The principle that underlies the flow of finance to developing countries in this chapter is “climate debt,” and the basic idea is described in the summaries above. The powerful incentive for the Western powers is that the world simply can’t survive if the rapidly expanding Global South chooses to develop in the same way that the West did. An alternative must be found for the sake of our survival. These developing countries could claim they had little to do with creating the crisis, so they should be free to develop in the quickest and most cost-effective way. However, climate debt is about creating an alternative and the incentive to adopt it. It is about acknowledging the greater contribution to the climate crisis that wealthy Western nations have made and providing funds to poorer developing nations so they can develop along different, greener lines.
The broad theory may be sound, but its practical implementation presents difficulties and ethical questions.
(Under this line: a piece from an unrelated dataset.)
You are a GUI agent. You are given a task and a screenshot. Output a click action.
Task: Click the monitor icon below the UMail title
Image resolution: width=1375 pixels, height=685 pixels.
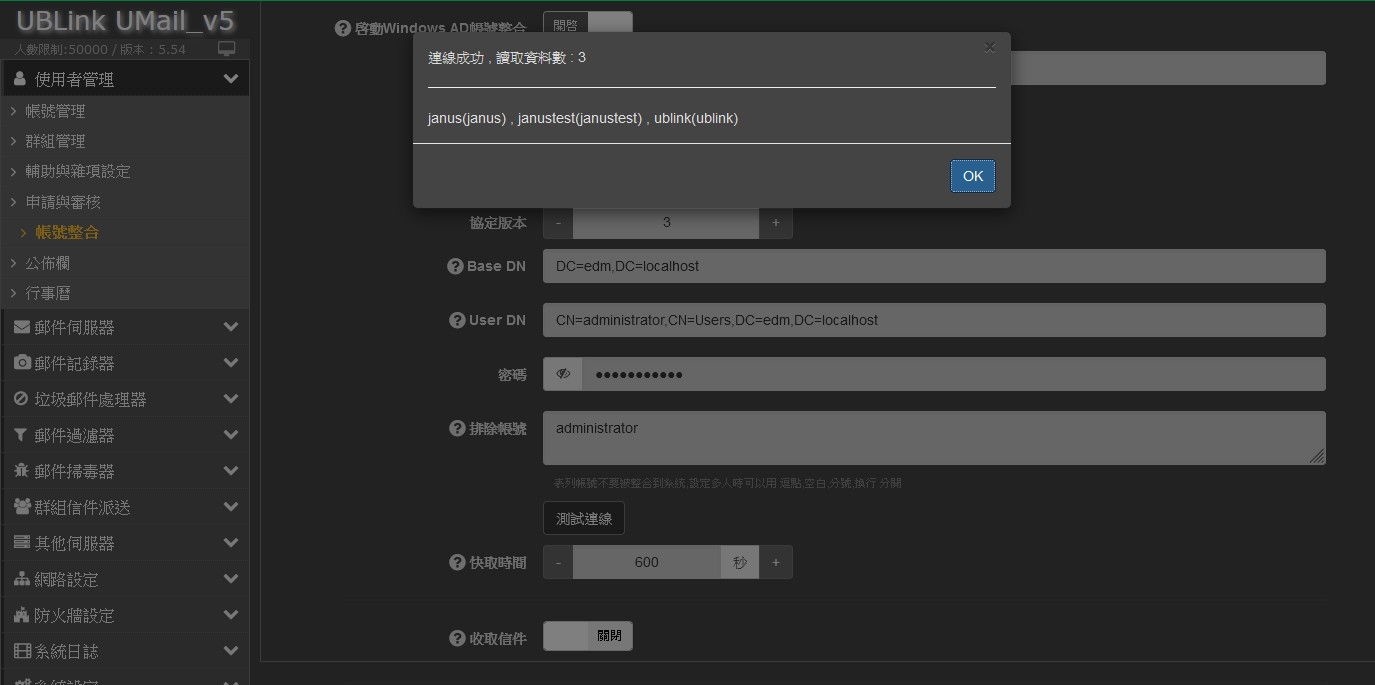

How exactly do we work out who owes what, and are we not in danger of looking at this based on nations rather than people? Some nations are considerably wealthier than others, but within nations are huge wealth and power disparities. Klein, on this point, argues that the climate debt mechanism would be complimented by a mechanism that takes into account present wealth and inequality levels. The idea of climate debt is also based on a notion of historical responsibility: The ancestors of Westerners were responsible for colonialism, industrialization, and slavery. However, the people who caused and benefited from these things comprise a small elite; 200 years ago, most Westerners were exploited farmers or factory workers, and today, most people can trace their ancestry back to those laborers, not to wealthy landowners or industrialists. Regardless, Western countries have benefited from these practices and are wealthier than many of the countries exploited under colonialism.
Another problem with the notion of historical responsibility is where to draw the line. All of human history has involved people fighting and taking from each other, asserting power, and so forth. At what point do these past debts become unenforceable, and does the quantifying of moral debt like this not also risk the kind of abstraction that Klein criticized about the cap-and-trade carbon market, where we would have to quantify positive contributions and inventions? All this turns moral responsibility into a question of money, and it also risks becoming divisive at a time when what’s needed is collaboration and goodwill. This isn’t to say a climate-debt mechanism shouldn’t and couldn’t work, only that how exactly it’s presented and implemented would be crucial.